Description of the task: What you return should be every line below, word for word, and none of the images.

Entries provided:
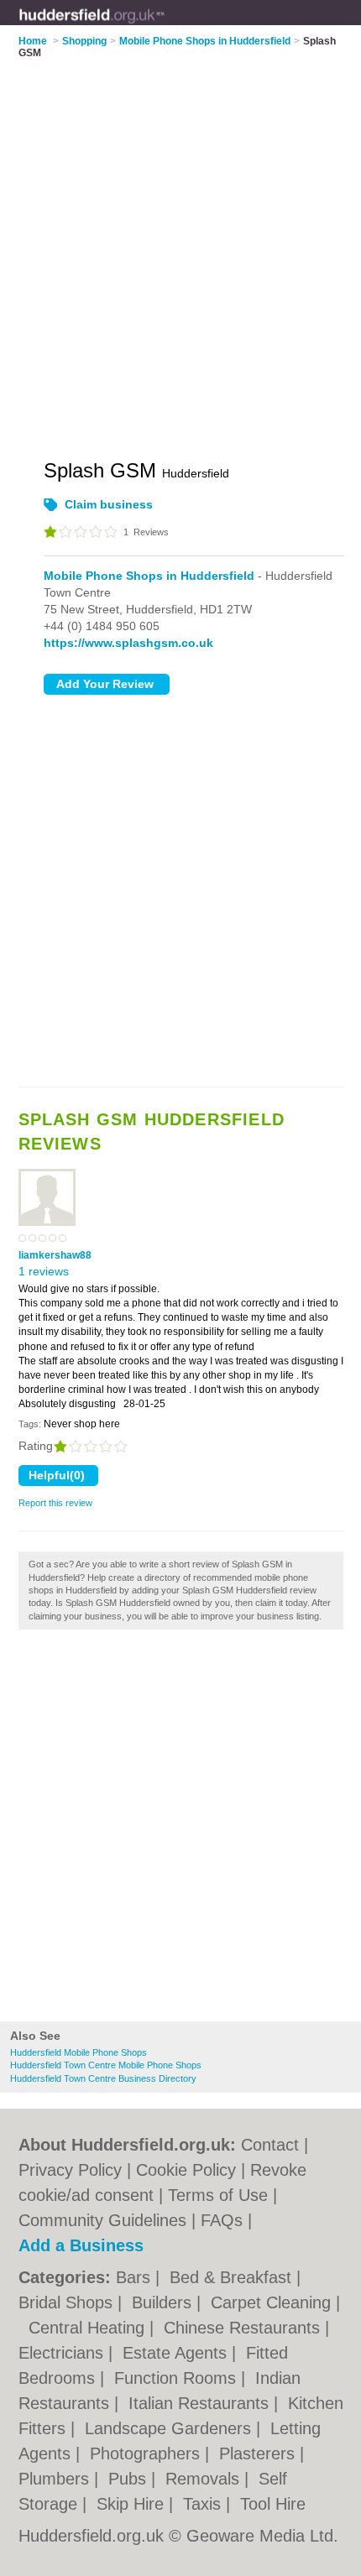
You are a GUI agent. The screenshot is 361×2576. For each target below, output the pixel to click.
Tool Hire (273, 2504)
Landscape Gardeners (170, 2428)
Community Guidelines (102, 2220)
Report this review (55, 1503)
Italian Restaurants (201, 2403)
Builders (164, 2302)
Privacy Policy (70, 2170)
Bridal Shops (68, 2302)
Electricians (63, 2353)
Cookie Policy (186, 2170)
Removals (204, 2478)
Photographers (147, 2453)
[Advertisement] (180, 1830)
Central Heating (89, 2327)
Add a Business (81, 2245)
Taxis (204, 2504)
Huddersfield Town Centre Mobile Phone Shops (105, 2065)
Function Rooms (177, 2378)
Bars (135, 2277)
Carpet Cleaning (273, 2302)
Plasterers (259, 2453)
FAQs (222, 2220)
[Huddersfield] (164, 26)
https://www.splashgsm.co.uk (128, 642)
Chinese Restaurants (244, 2327)
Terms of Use (218, 2195)
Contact (270, 2144)
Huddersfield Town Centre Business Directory (103, 2078)
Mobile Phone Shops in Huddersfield (149, 575)
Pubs (129, 2478)
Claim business (109, 504)
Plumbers (56, 2478)
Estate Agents (177, 2353)
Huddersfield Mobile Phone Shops (78, 2052)
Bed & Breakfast (233, 2277)
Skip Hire (133, 2504)
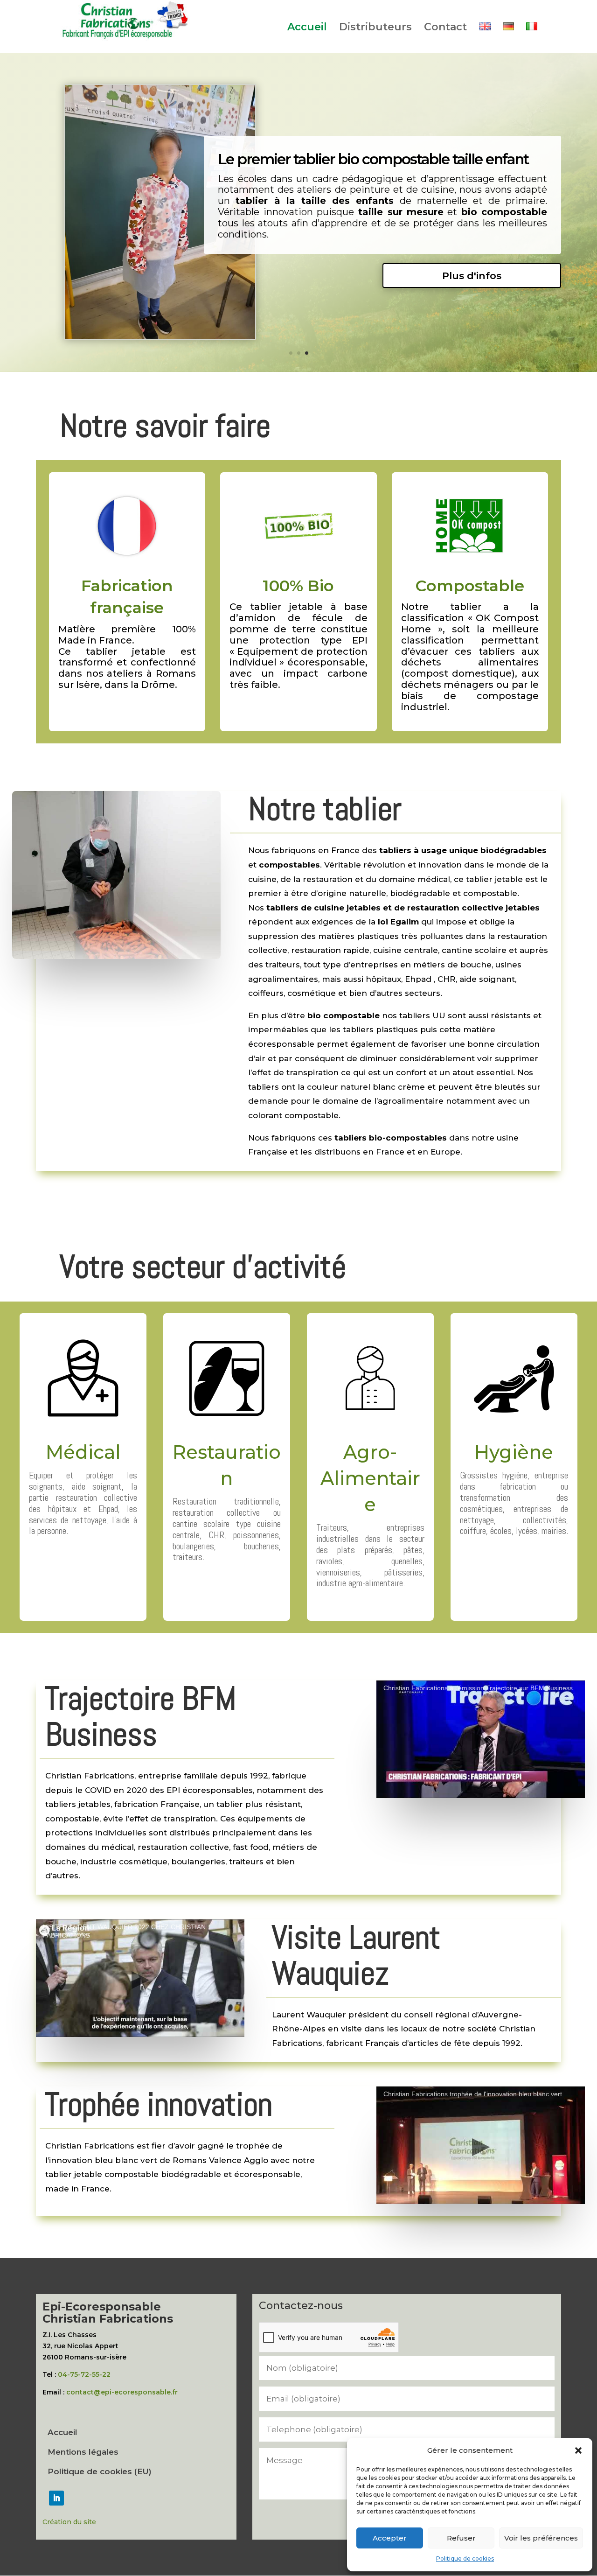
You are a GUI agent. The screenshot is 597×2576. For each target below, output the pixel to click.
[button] (578, 2450)
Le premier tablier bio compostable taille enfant (373, 159)
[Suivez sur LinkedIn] (56, 2498)
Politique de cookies (465, 2558)
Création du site (69, 2522)
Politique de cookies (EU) (100, 2472)
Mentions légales (83, 2453)
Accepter (390, 2538)
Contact (445, 28)
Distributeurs (375, 28)
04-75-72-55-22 (84, 2374)
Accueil (307, 28)
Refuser (461, 2538)
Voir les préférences (541, 2538)
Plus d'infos (471, 275)
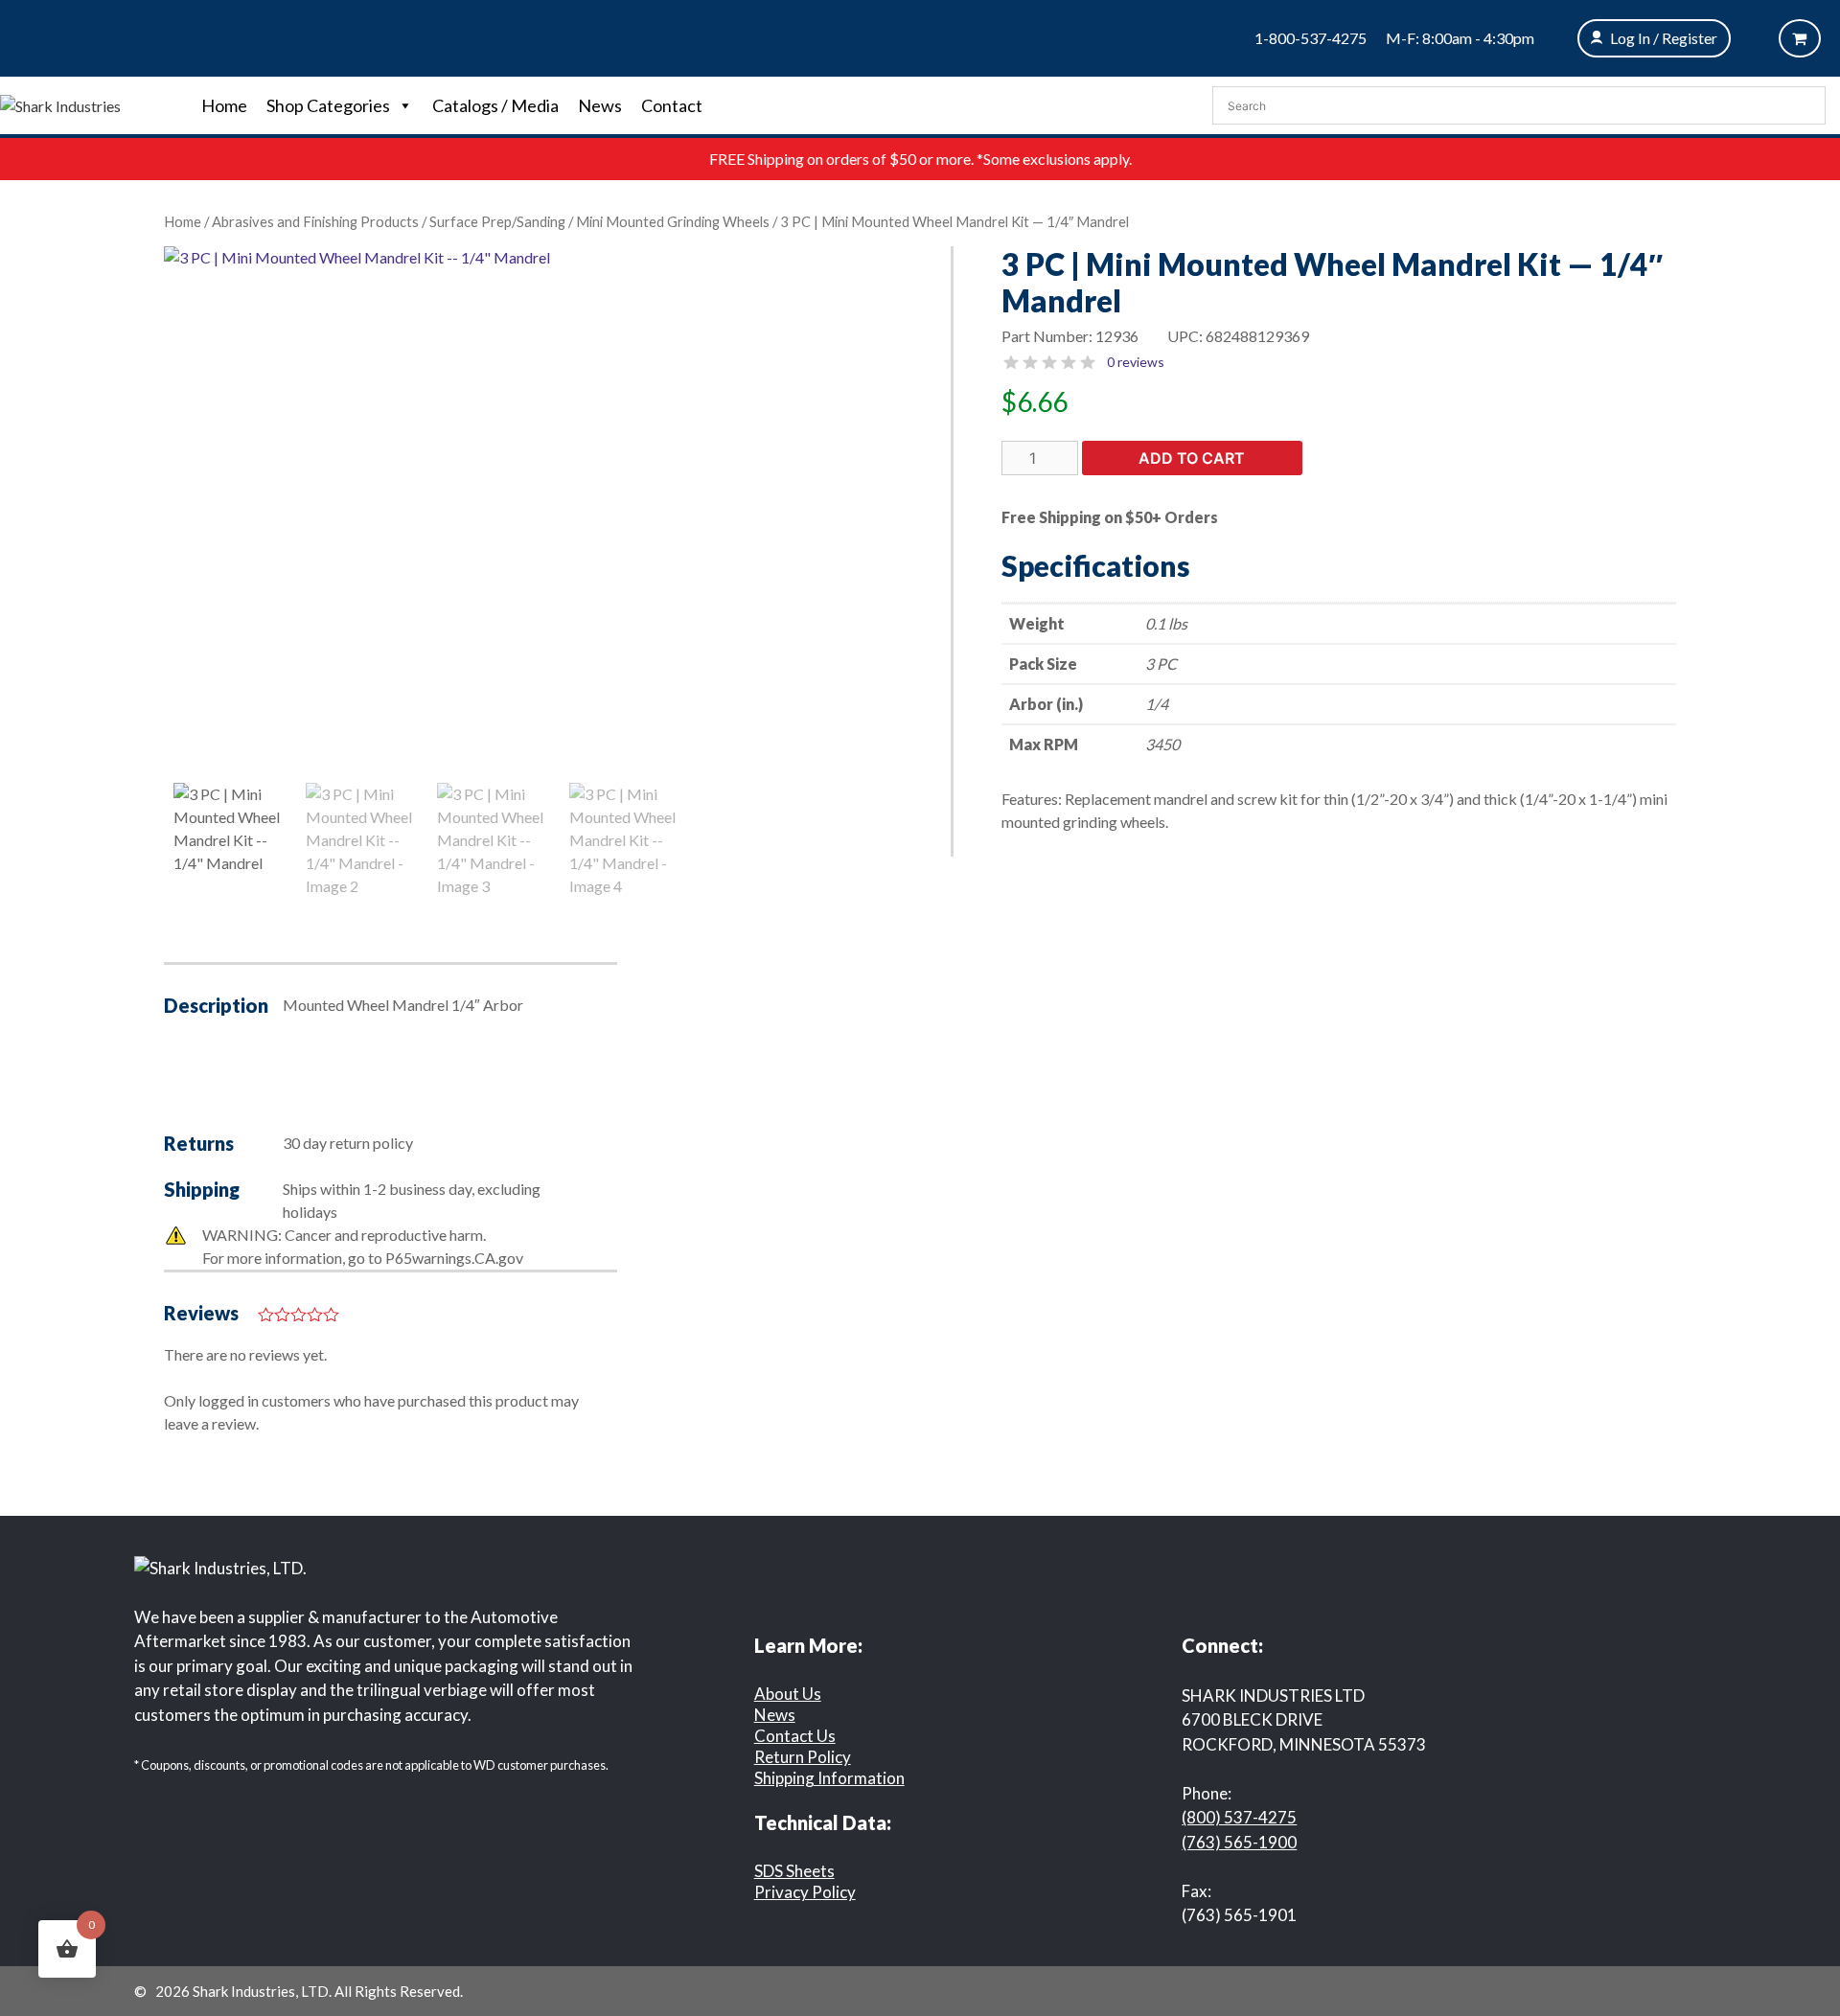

Answer area:
You are a GUI agent. The screenshot is 361×2576. For each target below, output the pixel to click.
Tool Hire (273, 2504)
Landscape Gardeners (170, 2428)
Community Guidelines (102, 2220)
Report this review (55, 1503)
Italian Restaurants (201, 2403)
Builders (164, 2302)
Privacy Policy (70, 2170)
Bridal Shops (68, 2302)
Electricians (63, 2353)
Cookie Policy (186, 2170)
Removals (204, 2478)
Photographers (147, 2453)
[Advertisement] (180, 1830)
Central Heating (89, 2327)
Add a Business (81, 2245)
Taxis (204, 2504)
Huddersfield Town Centre Mobile Phone Shops (105, 2065)
Function Rooms (177, 2378)
Bars (135, 2277)
Carpet Cleaning (273, 2302)
Plasterers (259, 2453)
FAQs (222, 2220)
[Huddersfield] (164, 26)
https://www.splashgsm.co.uk (128, 642)
Chinese Restaurants (244, 2327)
Terms of Use (218, 2195)
Contact (270, 2144)
Huddersfield Town Centre Business Directory (103, 2078)
Mobile Phone Shops in Huddersfield (149, 575)
Pubs (129, 2478)
Claim business (109, 504)
Plumbers (56, 2478)
Estate Agents (177, 2353)
Huddersfield Mobile Phone Shops (78, 2052)
Bed & Breakfast (233, 2277)
Skip Hire (133, 2504)
You are a GUI agent. The screenshot is 597×2576. For each target below, output the pixel to click.
[button] (578, 2450)
Le premier tablier bio compostable taille enfant (373, 159)
[Suivez sur LinkedIn] (56, 2498)
Politique de cookies (465, 2558)
Création du site (69, 2522)
Politique de cookies (EU) (100, 2472)
Mentions légales (83, 2453)
Accepter (390, 2538)
Contact (445, 28)
Distributeurs (375, 28)
04-75-72-55-22 (84, 2374)
Accueil (307, 28)
Refuser (461, 2538)
Voir les préférences (541, 2538)
Plus d'infos (471, 275)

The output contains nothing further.